China has ordered 6 million people into lockdown in a city where violent protests broke out at an iPhone factory over COVID-19 isolation policies and working conditions.
Hundreds of workers took to the streets around the vast iPhone factory in Zhengzhou on Wednesday, confronting security personnel wearing hazmat suits and wielding batons, in a rare display of public anger in China.
In the wake of the unrest, Zhengzhou authorities ordered mass testing and an effective lockdown for several districts in the central Chinese city starting today.
Zhengzhou residents cannot leave the area unless they have a negative COVID-19 test and permission from local authorities, and are advised not to leave their homes “unless necessary,” the authorities said.
The restrictions are to affect more than 6 million people, but do not cover the iPhone factory, where workers have for weeks been under COVID-19 restrictions.
One worker said the protests had begun over a dispute over promised bonuses at the factory.
Many of his colleagues were also incensed by “chaotic” living conditions, said the worker, who wished to remain anonymous.
Apple Inc said it had representatives on the ground at the factory and was “reviewing the situation and working … to ensure their employees’ concerns are addressed.”

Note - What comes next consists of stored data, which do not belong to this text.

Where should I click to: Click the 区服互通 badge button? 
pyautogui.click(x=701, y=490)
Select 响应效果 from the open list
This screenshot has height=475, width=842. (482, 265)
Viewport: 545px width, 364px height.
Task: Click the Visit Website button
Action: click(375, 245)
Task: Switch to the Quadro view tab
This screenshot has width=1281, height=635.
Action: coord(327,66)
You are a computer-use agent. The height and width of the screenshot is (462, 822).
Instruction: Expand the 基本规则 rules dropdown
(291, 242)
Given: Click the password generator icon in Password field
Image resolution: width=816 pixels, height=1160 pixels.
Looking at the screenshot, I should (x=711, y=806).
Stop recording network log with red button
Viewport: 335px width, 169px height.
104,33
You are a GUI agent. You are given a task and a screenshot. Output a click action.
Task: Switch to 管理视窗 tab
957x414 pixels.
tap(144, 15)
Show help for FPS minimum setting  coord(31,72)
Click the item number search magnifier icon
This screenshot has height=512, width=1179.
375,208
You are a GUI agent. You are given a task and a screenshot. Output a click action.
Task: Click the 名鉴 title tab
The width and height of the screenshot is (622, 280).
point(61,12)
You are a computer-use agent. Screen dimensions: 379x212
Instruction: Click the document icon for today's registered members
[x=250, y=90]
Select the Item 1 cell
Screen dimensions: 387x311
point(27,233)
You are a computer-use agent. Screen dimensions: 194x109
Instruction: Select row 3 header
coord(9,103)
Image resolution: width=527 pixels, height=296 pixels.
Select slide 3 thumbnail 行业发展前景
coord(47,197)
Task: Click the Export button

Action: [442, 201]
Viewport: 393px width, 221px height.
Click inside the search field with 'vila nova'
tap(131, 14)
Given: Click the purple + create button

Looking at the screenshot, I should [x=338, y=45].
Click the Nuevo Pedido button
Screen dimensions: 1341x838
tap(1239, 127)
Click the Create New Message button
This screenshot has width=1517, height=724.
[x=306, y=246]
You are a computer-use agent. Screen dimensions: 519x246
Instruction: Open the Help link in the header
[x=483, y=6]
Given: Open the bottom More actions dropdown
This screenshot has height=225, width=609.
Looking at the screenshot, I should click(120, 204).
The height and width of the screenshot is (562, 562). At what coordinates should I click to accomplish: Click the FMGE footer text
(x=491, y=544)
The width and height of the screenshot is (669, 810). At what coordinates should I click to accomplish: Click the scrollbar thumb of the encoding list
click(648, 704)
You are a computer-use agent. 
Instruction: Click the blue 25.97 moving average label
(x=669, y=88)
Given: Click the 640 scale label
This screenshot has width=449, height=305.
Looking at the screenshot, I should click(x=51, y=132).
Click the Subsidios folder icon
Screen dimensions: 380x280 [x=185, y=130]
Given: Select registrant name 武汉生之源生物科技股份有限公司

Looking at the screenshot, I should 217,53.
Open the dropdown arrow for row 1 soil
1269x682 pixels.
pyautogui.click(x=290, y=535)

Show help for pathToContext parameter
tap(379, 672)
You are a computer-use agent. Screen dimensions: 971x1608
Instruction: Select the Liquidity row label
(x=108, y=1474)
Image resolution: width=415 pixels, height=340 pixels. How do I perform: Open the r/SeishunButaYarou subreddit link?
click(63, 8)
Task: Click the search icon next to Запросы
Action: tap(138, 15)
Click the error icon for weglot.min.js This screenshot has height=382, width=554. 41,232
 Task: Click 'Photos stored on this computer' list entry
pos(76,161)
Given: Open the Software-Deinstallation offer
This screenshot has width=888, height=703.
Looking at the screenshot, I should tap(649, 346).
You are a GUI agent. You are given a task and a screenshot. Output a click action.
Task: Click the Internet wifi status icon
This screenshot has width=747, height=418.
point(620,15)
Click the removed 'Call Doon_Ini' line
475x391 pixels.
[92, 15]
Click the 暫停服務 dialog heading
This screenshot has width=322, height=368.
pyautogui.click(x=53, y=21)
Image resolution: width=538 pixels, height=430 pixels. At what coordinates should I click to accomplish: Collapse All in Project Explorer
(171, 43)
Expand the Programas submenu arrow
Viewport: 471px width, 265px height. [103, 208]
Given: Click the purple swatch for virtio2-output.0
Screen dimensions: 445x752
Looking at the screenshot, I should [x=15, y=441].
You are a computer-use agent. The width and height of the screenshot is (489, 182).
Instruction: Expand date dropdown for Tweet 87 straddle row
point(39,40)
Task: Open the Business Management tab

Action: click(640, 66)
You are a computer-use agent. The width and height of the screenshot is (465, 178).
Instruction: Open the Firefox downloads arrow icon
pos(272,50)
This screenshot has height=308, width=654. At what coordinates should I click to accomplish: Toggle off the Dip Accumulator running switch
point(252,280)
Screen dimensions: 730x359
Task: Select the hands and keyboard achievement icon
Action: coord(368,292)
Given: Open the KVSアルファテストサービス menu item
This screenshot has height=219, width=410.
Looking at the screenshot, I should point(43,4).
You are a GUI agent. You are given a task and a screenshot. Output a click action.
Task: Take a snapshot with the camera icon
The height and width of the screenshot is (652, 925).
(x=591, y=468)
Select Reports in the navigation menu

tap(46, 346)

The curbs in Zhengzhou are part of China’s “zero COVID-19” policy, which involves lockdowns, travel curbs and mass testing.
However, three years into the COVID-19 pandemic, cases of the disease are now higher than they have ever been in China.
There were 31,444 new domestic infections on Wednesday, the Chinese National Health Commission reported.
The numbers are relatively small compared with China’s vast population of 1.4 billion or global caseloads at the height of the pandemic.
However under China’s “zero COVID-19” policy, even small outbreaks can shut down entire cities and land the contacts of infected people in strict quarantine.
The unrelenting push to thwart transmission has given rise to fatigue and resentment among swathes of the population, sparking sporadic protests and hitting productivity in the world’s second-largest economy. The Zhengzhou protests have been among the highest-profile bouts of unrest.
Beijing, Shanghai, Guangzhou and Chongqing have also tightened COVID-19 restrictions as cases have climbed.
The capital now requires a negative polymerase chain reaction test result from within 48 hours for those seeking to enter public places such as shopping malls, hotels and government buildings.